EPIC-KITCHENS [1] is the largest-scale egocentric dataset collected by 32 participants in their native kitchen environments, and densely annotated with actions and object interactions (125 verb classes and 331 noun classes).
The dataset is aligned with six challenges: action recognition (full and weak supervision), action detection, action anticipation, cross-modal retrieval (from captions), as well as unsupervised domain adaptation for action recognition.
The unsupervised domain adaptation challenge tests how models can cope with similar data collected 2 years later on the task of action recognition. The goal is thus to assign a (verb, noun) label to a trimmed segment, following the Unsupervised Domain Adaptation paradigm: a labelled source domain is used for training, and the model needs to adapt to an unlabelled target domain. Videos recorded in 2018 (EPIC-KITCHENS-55) constitute the source domain, while videos recorded two years later (EPIC-KITCHENS-100’s extension) constitute the unlabelled target domain.

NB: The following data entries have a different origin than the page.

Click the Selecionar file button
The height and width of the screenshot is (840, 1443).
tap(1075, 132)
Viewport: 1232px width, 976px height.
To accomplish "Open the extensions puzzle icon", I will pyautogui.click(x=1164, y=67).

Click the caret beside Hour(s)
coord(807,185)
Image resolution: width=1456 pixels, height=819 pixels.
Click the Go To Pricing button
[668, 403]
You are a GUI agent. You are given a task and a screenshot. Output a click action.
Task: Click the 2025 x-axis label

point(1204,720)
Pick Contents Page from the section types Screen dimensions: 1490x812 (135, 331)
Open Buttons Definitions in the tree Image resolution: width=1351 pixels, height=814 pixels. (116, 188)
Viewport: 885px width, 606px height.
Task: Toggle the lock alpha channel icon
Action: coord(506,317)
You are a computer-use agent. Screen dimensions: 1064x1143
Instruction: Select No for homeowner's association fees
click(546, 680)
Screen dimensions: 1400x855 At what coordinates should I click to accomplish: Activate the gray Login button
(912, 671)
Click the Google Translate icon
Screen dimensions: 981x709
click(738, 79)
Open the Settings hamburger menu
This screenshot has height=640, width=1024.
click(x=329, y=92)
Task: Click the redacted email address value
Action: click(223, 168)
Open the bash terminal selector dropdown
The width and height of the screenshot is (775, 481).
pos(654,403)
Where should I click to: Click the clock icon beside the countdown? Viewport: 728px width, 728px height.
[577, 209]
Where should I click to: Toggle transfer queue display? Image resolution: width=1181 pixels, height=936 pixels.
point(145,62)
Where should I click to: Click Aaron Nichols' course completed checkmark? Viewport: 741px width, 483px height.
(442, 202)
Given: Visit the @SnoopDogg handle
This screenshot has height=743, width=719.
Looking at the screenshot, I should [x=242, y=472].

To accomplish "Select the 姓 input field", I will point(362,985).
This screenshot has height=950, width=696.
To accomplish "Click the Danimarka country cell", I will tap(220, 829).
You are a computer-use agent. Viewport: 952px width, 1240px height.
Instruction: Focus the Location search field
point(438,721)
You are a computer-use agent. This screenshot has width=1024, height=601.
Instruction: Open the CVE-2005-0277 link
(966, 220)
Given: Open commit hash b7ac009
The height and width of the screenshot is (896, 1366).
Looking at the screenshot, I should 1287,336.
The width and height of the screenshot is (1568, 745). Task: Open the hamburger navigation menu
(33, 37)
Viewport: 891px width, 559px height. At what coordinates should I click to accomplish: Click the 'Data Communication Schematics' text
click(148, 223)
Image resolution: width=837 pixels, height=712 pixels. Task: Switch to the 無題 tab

Our PhD students Mirco Planamente and Chiara Plizzari achieved the 3rd place position [3] in the third edition of the challenge, presented at the Eighth International Workshop on Egocentric Perception Interaction and Computing. They re-purposed the Relative Norm Alignment loss [2], a multi-modal loss recently proposed to deal with the Domain Generalization setting for action recognition, to operate between different backbone architectures in order to enhance their collaboration. Indeed, they achieved top performance on all verb, noun and action category.
[1] Damen, Dima, Hazel Doughty, Giovanni Maria Farinella, Sanja Fidler, Antonino Furnari, Evangelos Kazakos, Davide Moltisanti et al. “Scaling egocentric vision: The epic-kitchens dataset.” In Proceedings of the European Conference on Computer Vision (ECCV), pp. 720-736. 2018.
[2] Planamente, Mirco, Chiara Plizzari, Emanuele Alberti, and Barbara Caputo. “Domain Generalization through Audio-Visual Relative Norm Alignment in First Person Action Recognition”, WACV 2021.
[3] Plizzari, Chiara, Mirco Planamente, Emanuele Alberti, and Barbara Caputo. “PoliTO-IIT Submission to the EPIC-KITCHENS-100 Unsupervised Domain Adaptation Challenge for Action Recognition.” arXiv preprint arXiv:2107.00337 (2021).